[[ DATASET EXTRACT, beginning ]]

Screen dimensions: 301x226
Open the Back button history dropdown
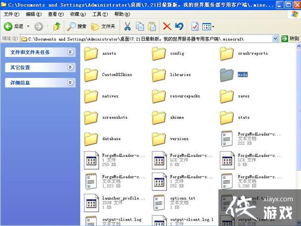(28, 27)
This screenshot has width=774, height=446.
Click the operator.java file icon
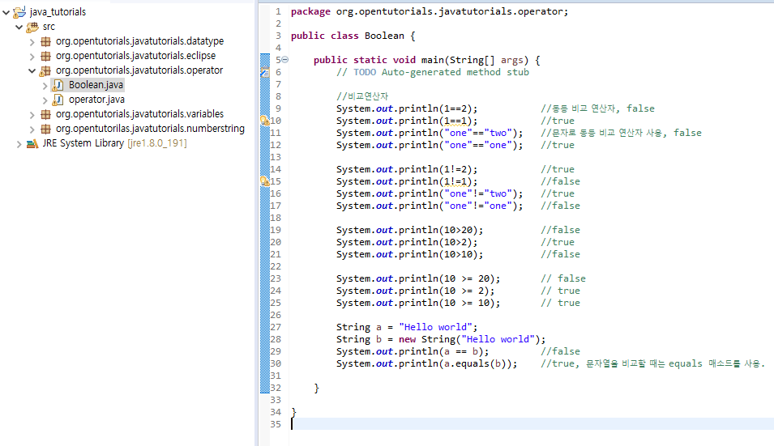[58, 100]
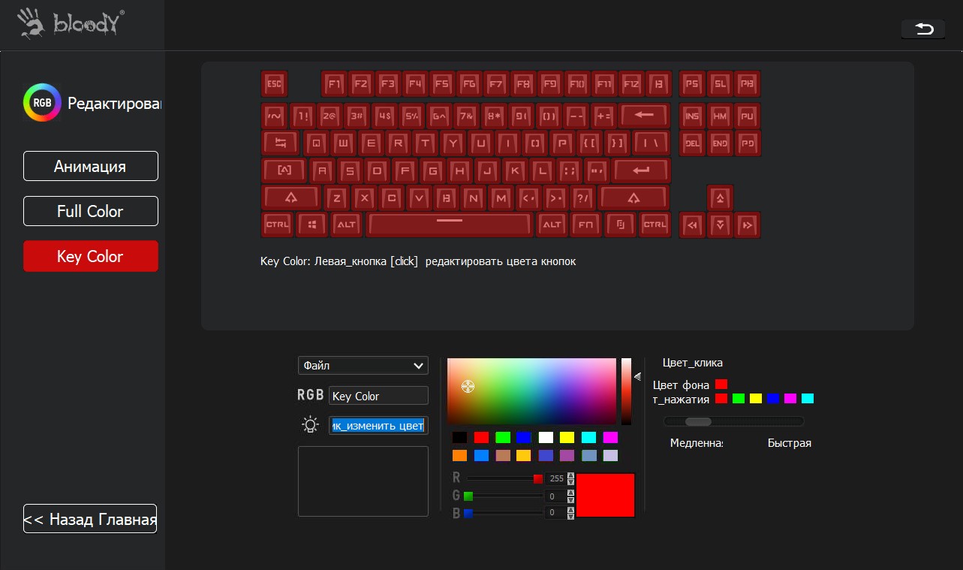Open the Full Color mode
The width and height of the screenshot is (963, 570).
[90, 211]
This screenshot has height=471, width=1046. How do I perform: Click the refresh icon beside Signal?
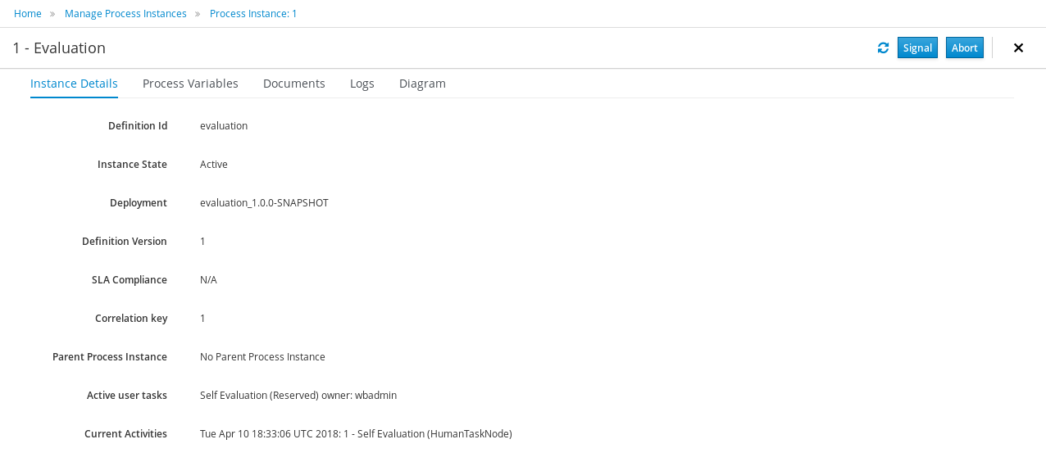(x=883, y=48)
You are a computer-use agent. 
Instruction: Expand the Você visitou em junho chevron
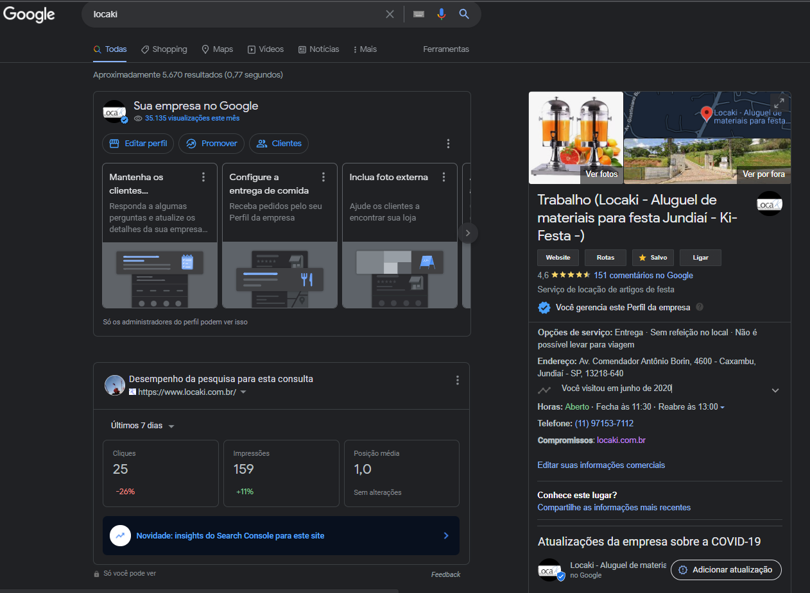coord(775,390)
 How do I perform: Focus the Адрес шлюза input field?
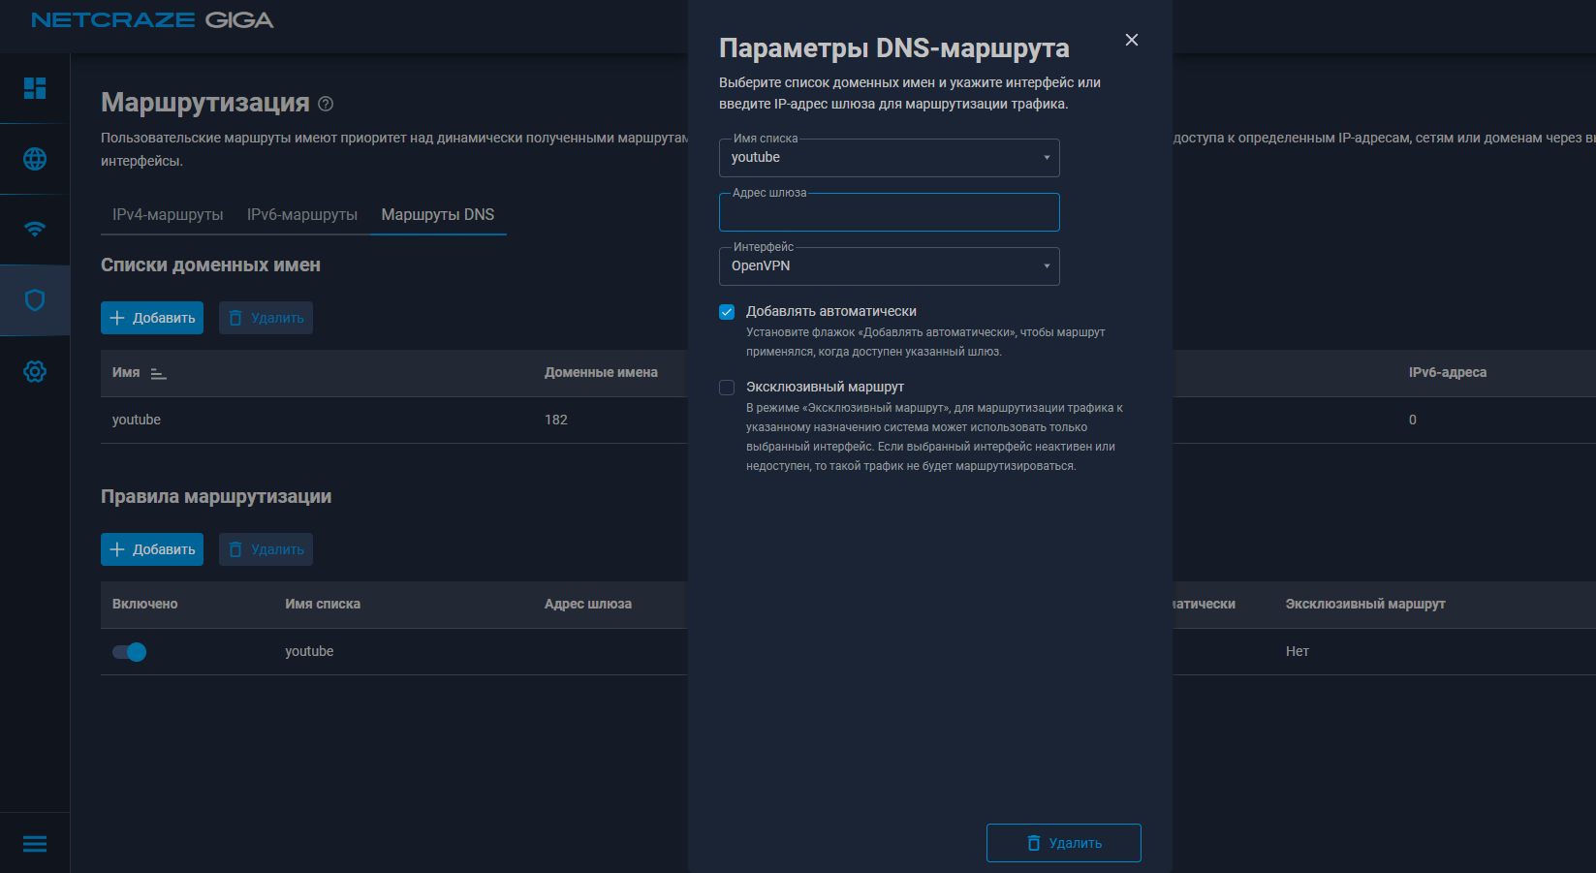tap(889, 213)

[[ DATASET EXTRACT, end ]]

* _HOW TO COMPLETE THIS TASK_
Please write out all the entries above exactly, but leave out the pictures.

* _ANSWER SPACE_
Screen dimensions: 301x226
Open the Back button history dropdown
(28, 27)
This screenshot has width=774, height=446.
Click the operator.java file icon
[58, 100]
Open the Full Color mode
The width and height of the screenshot is (963, 570).
[90, 211]
This screenshot has height=471, width=1046. How do I perform: Click the refresh icon beside Signal?
(x=883, y=48)
You are a computer-use agent. 
Instruction: Expand the Você visitou em junho chevron
coord(775,390)
 How do I perform: Focus the Адрес шлюза input field?
tap(889, 213)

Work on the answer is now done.